Feldman: "Querem transformar a universidade em uma grande empresa, estimulando a concorrência entre professores, entre departamentos"

São Paulo – Após promover diversos desmontes na educação pública, como corte de verbas e bloqueio de bolsas de estudo, o governo de Jair Bolsonaro apresentou seu primeiro projeto para a área, o Future-se, que na prática privatiza universidades e institutos federais.

O programa visa a atrair investimentos para a universidades e institutos por meio da iniciativa privada. O governo alega que o programa fortalece as instituições de ensino, mas na prática não é bem assim, explica o professor da Universidade Federal de São Paulo (Unifesp) Daniel Feldman, que também é presidente da associação de docentes dessa universidade.

“É uma proposta, na nossa avaliação, muito perigosa para as universidades. Esse fundo, que vai atuar na mesma lógica do mercado financeiro, evidentemente vai exigir como contrapartida, ou para que ele possa financiar a atividade, que as universidades serão forçadas a só atuar naquilo que traga rentabilidade financeira”, diz, em entrevista a Dayane Ponte para o Seu Jornal, da TVT.

Um dos itens polêmicos do Future-se é a cobrança de mensalidades. Atualmente, mais de 70% dos alunos das universidades federais são de baixa renda. E caso as instituições públicas passem a cobrar mensalidade essa realidade mudará drasticamente.

É o caso da Andressa Valério, que quer fazer medicina e não pode arcar com as despesas do curso. “Não tenho condições nenhuma, nas particulares o preço é extremamente elevado e não tem como bancar o curso”.

O programa ainda prevê um fundo de R$ 102 bilhões para atrair investimentos de instituições privadas, mas na prática isso deve acabar com a pluralidade e liberdade acadêmica.

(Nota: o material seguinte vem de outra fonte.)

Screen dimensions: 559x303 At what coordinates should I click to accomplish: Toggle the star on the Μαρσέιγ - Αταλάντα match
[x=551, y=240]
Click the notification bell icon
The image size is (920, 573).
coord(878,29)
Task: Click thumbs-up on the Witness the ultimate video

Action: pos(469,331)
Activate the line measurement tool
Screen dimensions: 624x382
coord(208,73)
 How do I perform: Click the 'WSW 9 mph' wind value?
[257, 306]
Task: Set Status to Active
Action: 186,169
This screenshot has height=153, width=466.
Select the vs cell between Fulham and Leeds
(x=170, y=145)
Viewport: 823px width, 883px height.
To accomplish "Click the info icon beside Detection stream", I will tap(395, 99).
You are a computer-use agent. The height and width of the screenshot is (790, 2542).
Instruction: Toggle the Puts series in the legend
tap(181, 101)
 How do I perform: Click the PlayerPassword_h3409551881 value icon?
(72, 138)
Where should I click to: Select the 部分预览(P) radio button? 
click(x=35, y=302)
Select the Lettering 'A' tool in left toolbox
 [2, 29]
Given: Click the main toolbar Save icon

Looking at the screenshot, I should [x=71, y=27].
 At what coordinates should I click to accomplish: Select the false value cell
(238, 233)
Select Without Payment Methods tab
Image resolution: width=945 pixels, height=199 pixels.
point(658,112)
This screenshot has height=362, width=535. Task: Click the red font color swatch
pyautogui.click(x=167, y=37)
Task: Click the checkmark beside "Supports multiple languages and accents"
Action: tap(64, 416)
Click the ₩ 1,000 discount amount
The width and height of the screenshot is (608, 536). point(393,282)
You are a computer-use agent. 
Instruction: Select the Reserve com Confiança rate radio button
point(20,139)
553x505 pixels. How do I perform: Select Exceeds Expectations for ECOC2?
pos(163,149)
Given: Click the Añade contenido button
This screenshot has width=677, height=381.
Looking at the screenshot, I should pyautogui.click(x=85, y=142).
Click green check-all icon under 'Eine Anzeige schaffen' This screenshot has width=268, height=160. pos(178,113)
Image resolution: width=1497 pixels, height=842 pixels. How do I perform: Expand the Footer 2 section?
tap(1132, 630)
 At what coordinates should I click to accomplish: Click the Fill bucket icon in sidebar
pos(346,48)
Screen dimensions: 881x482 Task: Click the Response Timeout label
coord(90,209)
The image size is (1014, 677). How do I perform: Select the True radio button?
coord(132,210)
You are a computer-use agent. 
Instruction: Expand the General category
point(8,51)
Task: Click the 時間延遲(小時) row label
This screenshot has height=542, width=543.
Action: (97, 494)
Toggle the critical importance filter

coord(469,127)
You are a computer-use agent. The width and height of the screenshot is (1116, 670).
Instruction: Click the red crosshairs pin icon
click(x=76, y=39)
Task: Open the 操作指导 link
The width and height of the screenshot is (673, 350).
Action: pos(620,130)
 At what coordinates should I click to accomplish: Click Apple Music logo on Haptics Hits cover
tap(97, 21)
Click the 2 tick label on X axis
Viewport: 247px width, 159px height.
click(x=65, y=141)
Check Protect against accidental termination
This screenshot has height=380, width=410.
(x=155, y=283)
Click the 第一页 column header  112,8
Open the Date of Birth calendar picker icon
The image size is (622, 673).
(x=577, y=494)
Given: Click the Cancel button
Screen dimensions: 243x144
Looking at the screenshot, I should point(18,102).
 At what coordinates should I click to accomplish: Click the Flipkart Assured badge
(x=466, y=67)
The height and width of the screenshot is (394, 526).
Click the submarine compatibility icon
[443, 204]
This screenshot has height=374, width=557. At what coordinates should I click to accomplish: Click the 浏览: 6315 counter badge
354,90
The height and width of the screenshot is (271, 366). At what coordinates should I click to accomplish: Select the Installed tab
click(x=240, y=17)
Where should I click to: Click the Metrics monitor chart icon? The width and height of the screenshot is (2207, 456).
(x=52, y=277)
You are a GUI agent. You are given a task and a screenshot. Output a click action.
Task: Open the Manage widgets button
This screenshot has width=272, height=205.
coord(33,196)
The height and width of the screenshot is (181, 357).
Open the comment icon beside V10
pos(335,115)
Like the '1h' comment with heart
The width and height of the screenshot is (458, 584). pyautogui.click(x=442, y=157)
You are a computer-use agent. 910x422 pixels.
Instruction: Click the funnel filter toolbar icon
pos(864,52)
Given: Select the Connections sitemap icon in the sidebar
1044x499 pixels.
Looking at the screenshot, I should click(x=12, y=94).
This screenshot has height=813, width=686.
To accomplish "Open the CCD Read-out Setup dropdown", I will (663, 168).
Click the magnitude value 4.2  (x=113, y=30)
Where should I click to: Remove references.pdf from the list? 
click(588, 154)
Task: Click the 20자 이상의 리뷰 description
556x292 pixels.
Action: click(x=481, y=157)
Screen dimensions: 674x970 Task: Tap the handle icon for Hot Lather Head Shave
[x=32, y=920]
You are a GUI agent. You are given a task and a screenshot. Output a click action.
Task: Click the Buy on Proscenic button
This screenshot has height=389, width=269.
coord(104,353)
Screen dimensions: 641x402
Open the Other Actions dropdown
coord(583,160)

“Em vez de um local de produção de conhecimento e cultura, de pesquisa autônoma, dialogando com a sociedade, você quer transformar a universidade em uma grande empresa, estimulando a concorrência entre professores, entre departamentos, para desesperadamente receber o financiamento desses fundos que vão funcionar na lógica privada”, afirma Feldman.

Para o professor Gilberto Alvarez, diretor do Cursinho da Poli, o Future-se tem muitos problemas desde a sua criação e não corresponde à realidade das universidades públicas.

“O projeto não é um programa de investimentos, mas um programa de desresponsabilização estatal. Ele fala em utilização dos recursos públicos na universidade, sem licitações, e vai ter de mexer na lei 8666, que trata disso”, diz. O professor também diz que o programa fala da ocupação de espaços ociosos nas universidades, “mas nós sabemos que as universidades não possuem esses espaços ociosos, é um programa desatrelado da realidade da universidade”.